In the face of deep and persistent learning losses, that work has never been more important. The Administration’s actions are sowing confusion and chaos for districts and states just when they need to be focused on recovery.
They threaten vital supports like after-school learning and cut off the flow of basic information and research necessary to improvement nationwide. And they open the door to the graft and corruption this effort purportedly aims to prevent.
Every leader I know would welcome increased efficiency—but these actions will produce the opposite.
Joanne Weiss is former chief of staff to the U.S. Secretary of Education in the Obama Administration.

AP/Jose Luis Magana
Samuel G. Freedman: Trump, Musk Are Making Good on Right-Wing Desires for Education
For long before Trump and Musk came into power, the right wing of this country has reviled the concept of a federal role in public education.
You have to think back to the resistance to desegregation—not only in the South after the Brown v Board of Education decision in 1954, but in northern cities like Boston when integration was called for by federal judges in the 1970s.

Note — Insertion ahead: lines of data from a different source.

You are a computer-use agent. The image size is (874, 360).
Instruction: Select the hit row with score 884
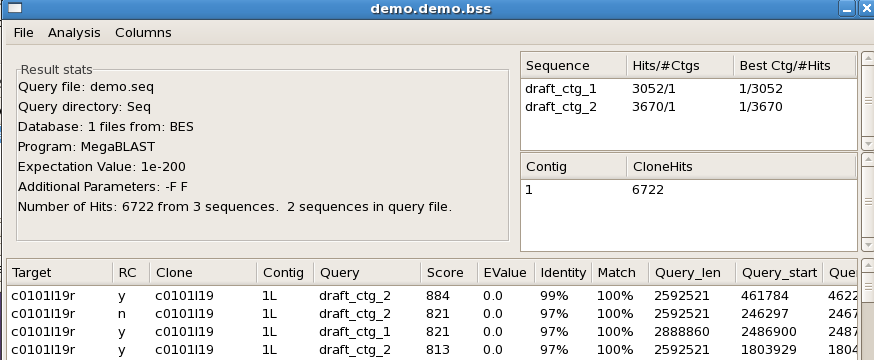pyautogui.click(x=433, y=296)
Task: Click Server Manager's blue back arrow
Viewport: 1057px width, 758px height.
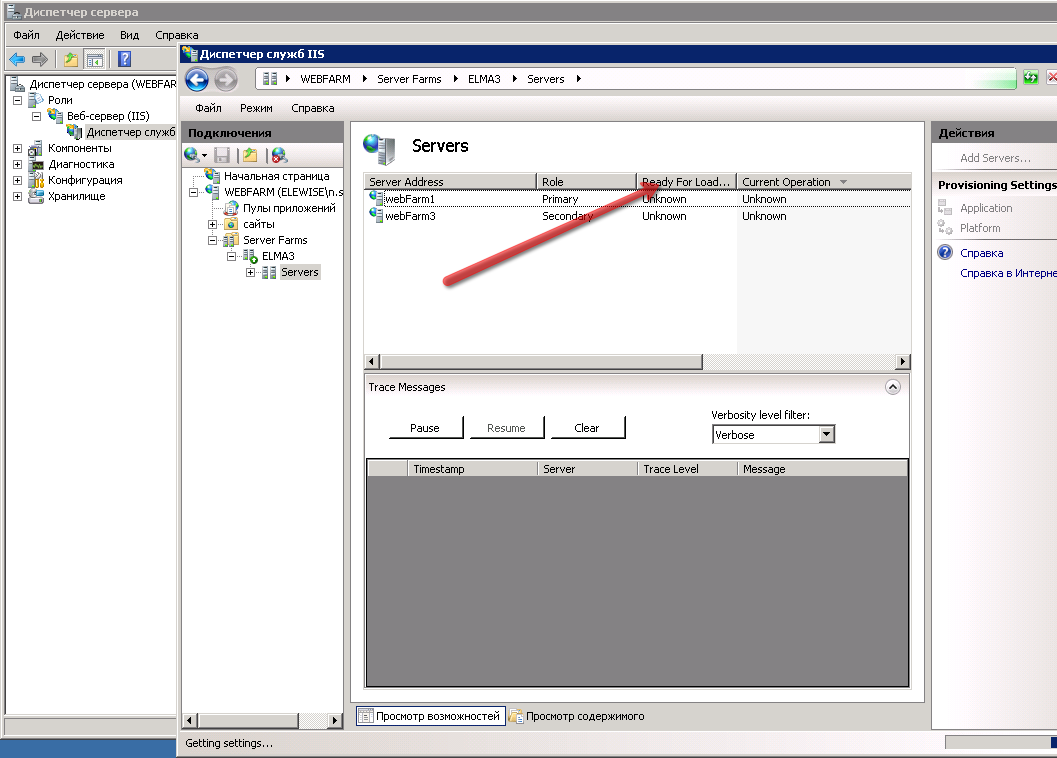Action: (17, 59)
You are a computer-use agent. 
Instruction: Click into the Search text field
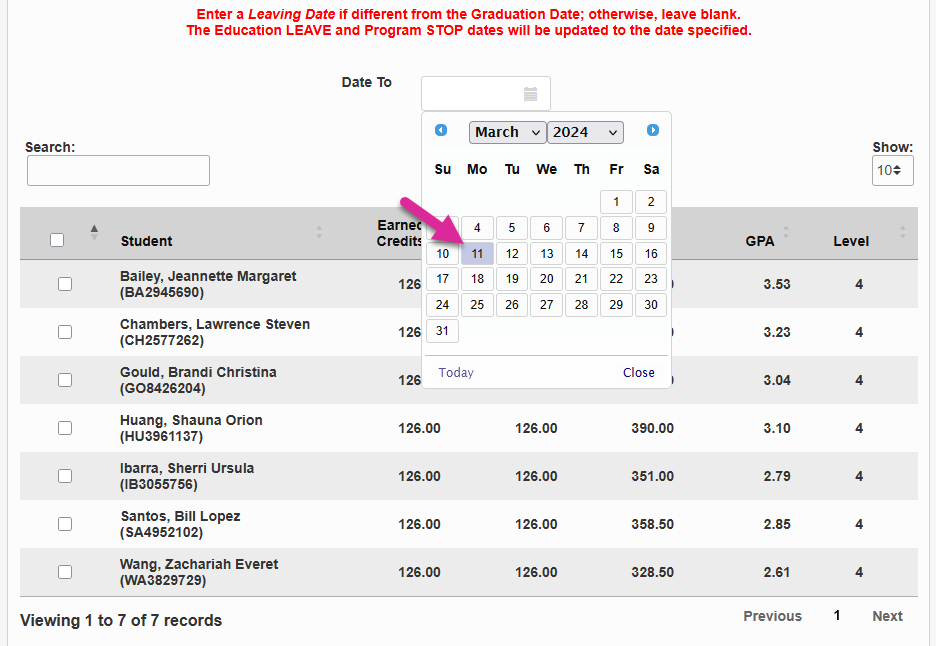(x=118, y=171)
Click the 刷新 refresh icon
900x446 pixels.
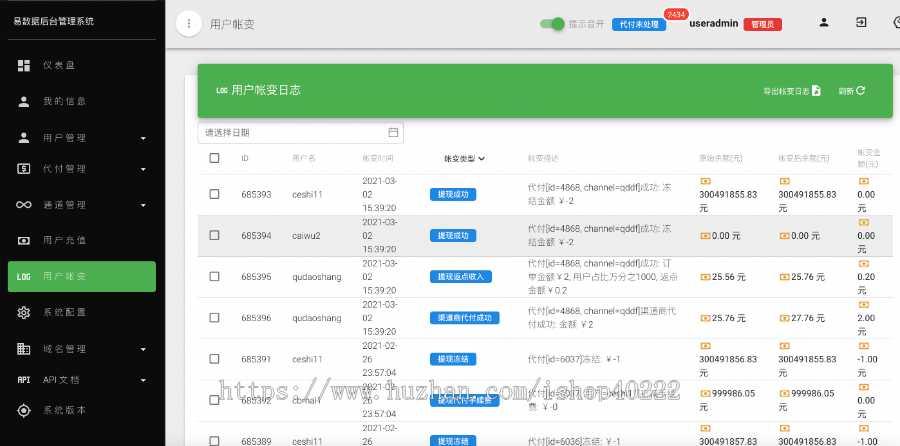point(860,91)
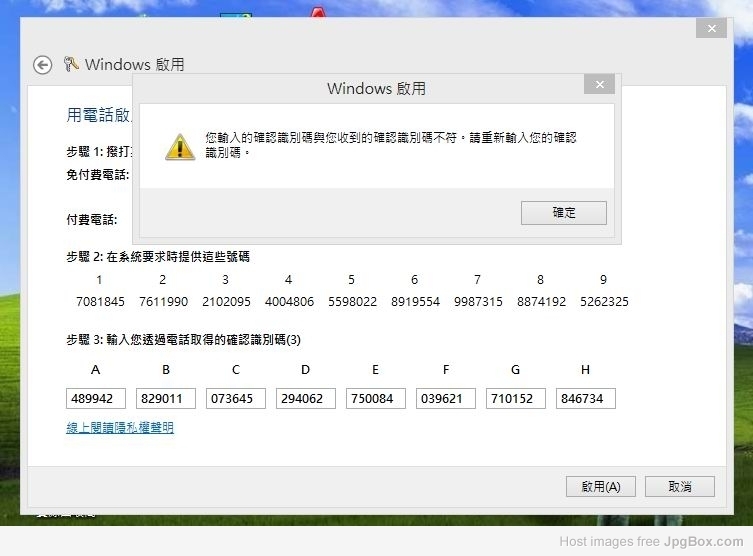Click the 取消 cancel button
The image size is (753, 556).
pyautogui.click(x=680, y=486)
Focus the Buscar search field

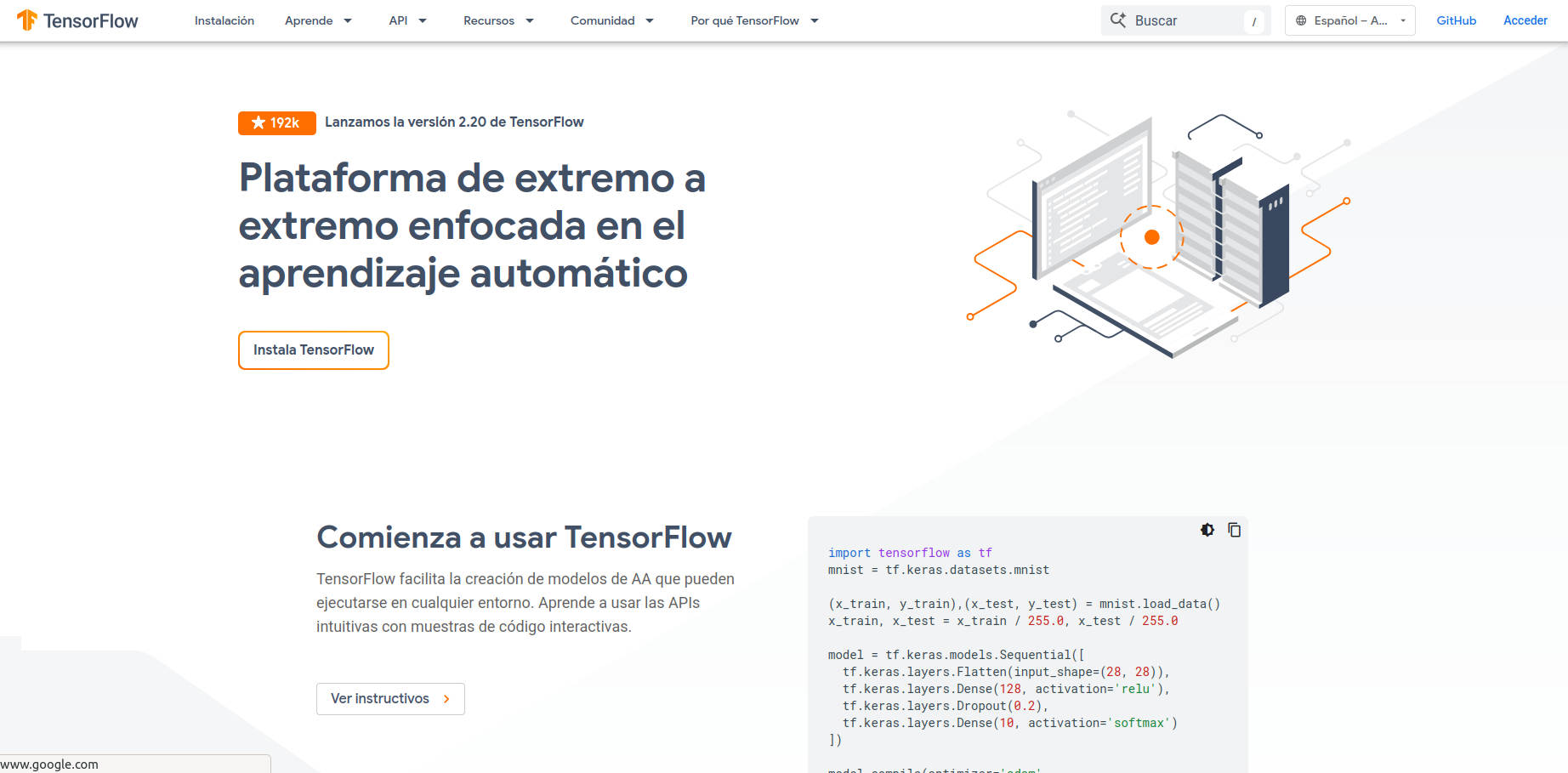pos(1186,20)
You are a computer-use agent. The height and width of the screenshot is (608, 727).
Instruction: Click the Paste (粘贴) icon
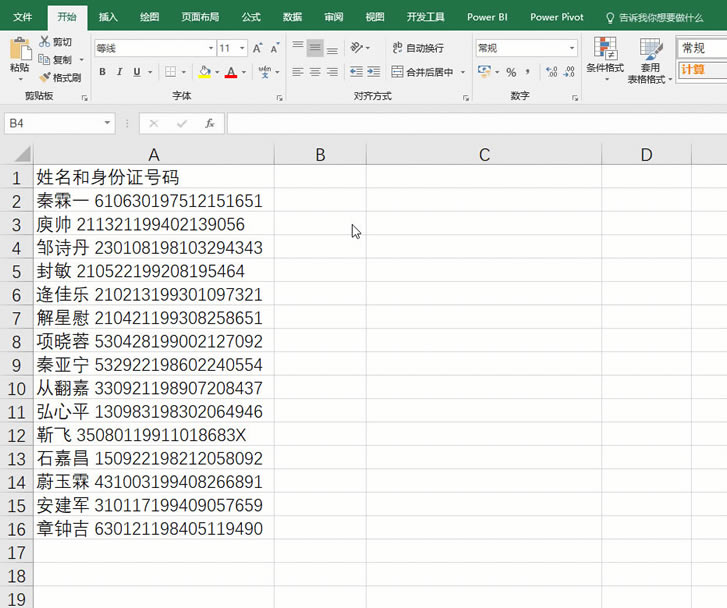(19, 50)
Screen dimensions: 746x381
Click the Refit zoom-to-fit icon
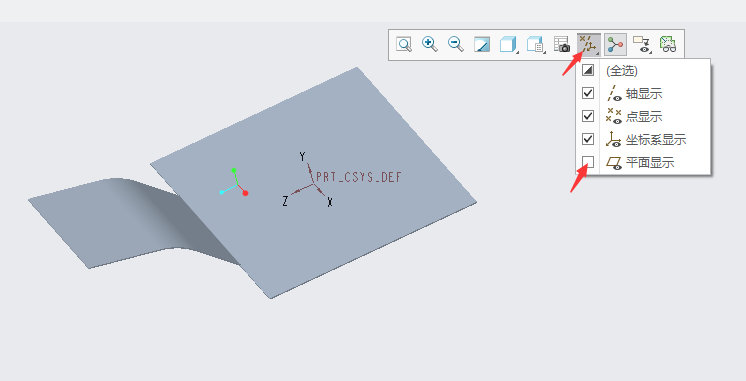[404, 45]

You have to think of how conservative states objected to the notion of federal standards of academic achievement in the No Child Left Behind law—even though that law was proposed by a Republican president, George W. Bush.
So Trump and Musk are making good on some long-standing desires of the right wing.
What’s different, and more insidious now, is that MAGA sure does want federal control of public education in other ways, such as giving public funding to religious schools and mandating “patriotic education” and issuing executive orders against a vague, unspecified enemy they call “DEI.”
So, really, Trump and Musk want no education professionals at the federal level, but they very much want centralized power in the form of a dictator and his favorite thug running local school policies and practices.
Samuel G. Freedman is a Columbia Journalism School professor who has written often about education, and is a former award-winning author of the New York Times “On Education” column.